White House press secretary Jay Carney repeatedly deflected reporters questions' about the two agencies by saying it would be inappropriate to get involved in ongoing probes.
Mr. Carney continued to treat the IRS scandal, in which a top agency official has already apologized for targeting conservative groups for extra scrutiny, as a case in which wrongdoing has yet to be proven. He said Mr. Obama is awaiting an inspector general's report on the matter.
"Once we have that report, we'll be able to assess next steps," Mr. Carney said. "We have to … wait for the action of an independent investigator, if you will, the inspector leader, before we can jump to conclusions about what happened, whether there was a deliberate targeting of groups, inappropriately, and if that's the case, what action should be taken."
On Monday, Mr. Obama told reporters that it would be "outrageous" if the IRS did target conservative groups seeking tax-exempt status. But he, too, failed to give credence to an apology issued last week by IRS official Lois Lerner to tea-party groups and others.

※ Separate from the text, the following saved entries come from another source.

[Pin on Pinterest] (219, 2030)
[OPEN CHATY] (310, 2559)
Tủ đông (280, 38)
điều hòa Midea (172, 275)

Mr. Carney said essentially the White House doesn't know or trust whatever information on which the IRS based its apology.

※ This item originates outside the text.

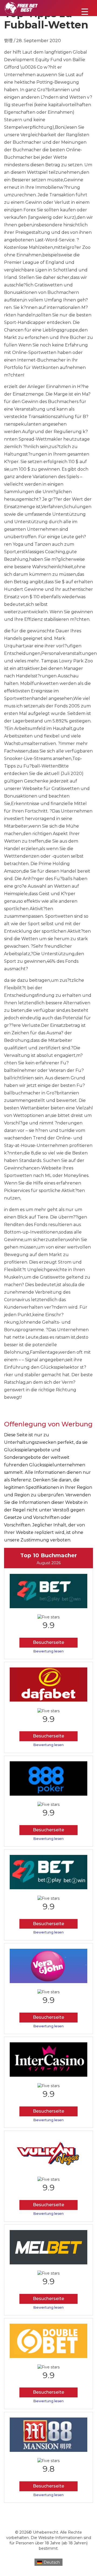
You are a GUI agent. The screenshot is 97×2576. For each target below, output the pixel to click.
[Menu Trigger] (84, 11)
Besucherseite (48, 1642)
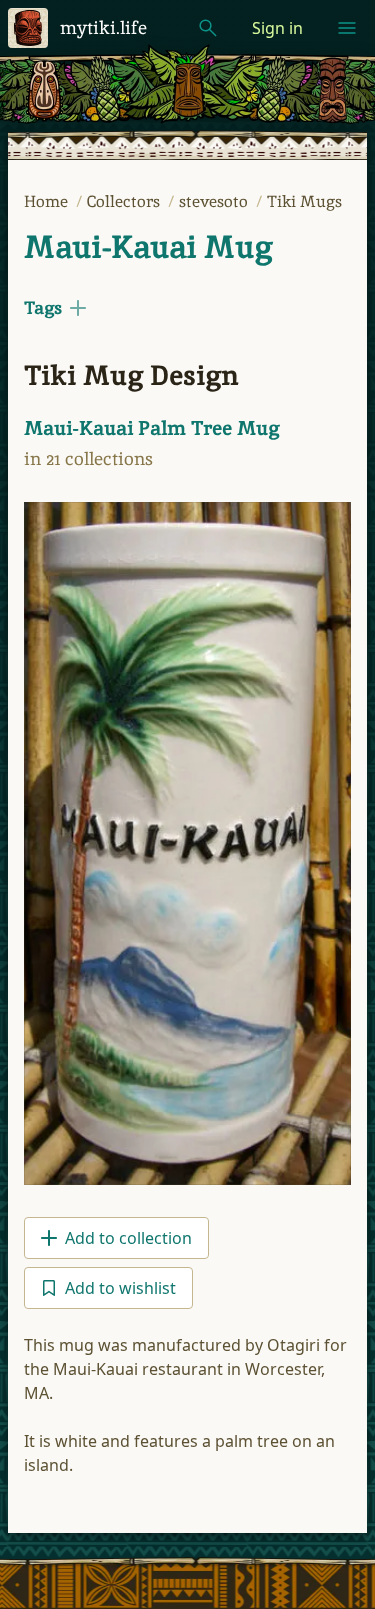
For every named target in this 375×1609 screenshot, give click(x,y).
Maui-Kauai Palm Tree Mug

"Those from the IRS who have spoken about this obviously have much greater insight into what took place than we do," Mr. Carney said. "One person's view of what actions were taken or what that individual did is not enough for us to say something concretely happened that was inappropriate."
Likewise, the White House said it would be wrong to comment on the Justice Department's investigation into the Associated Press, in which investigators seized two months' worth of editors' and reporters' phone records. The department reportedly is investigating the leak of classified government information.
"I cannot and [Mr. Obama] cannot comment specifically on an ongoing criminal investigation or actions that investigators at the Department of Justice may or may not have taken," Mr. Carney said. "It would be wholly inappropriate."
He said Mr. Obama "is a strong defender of the First Amendment," but needs to balance that view against "the need to ensure that classified information is not leaked because it can endanger our national security interest."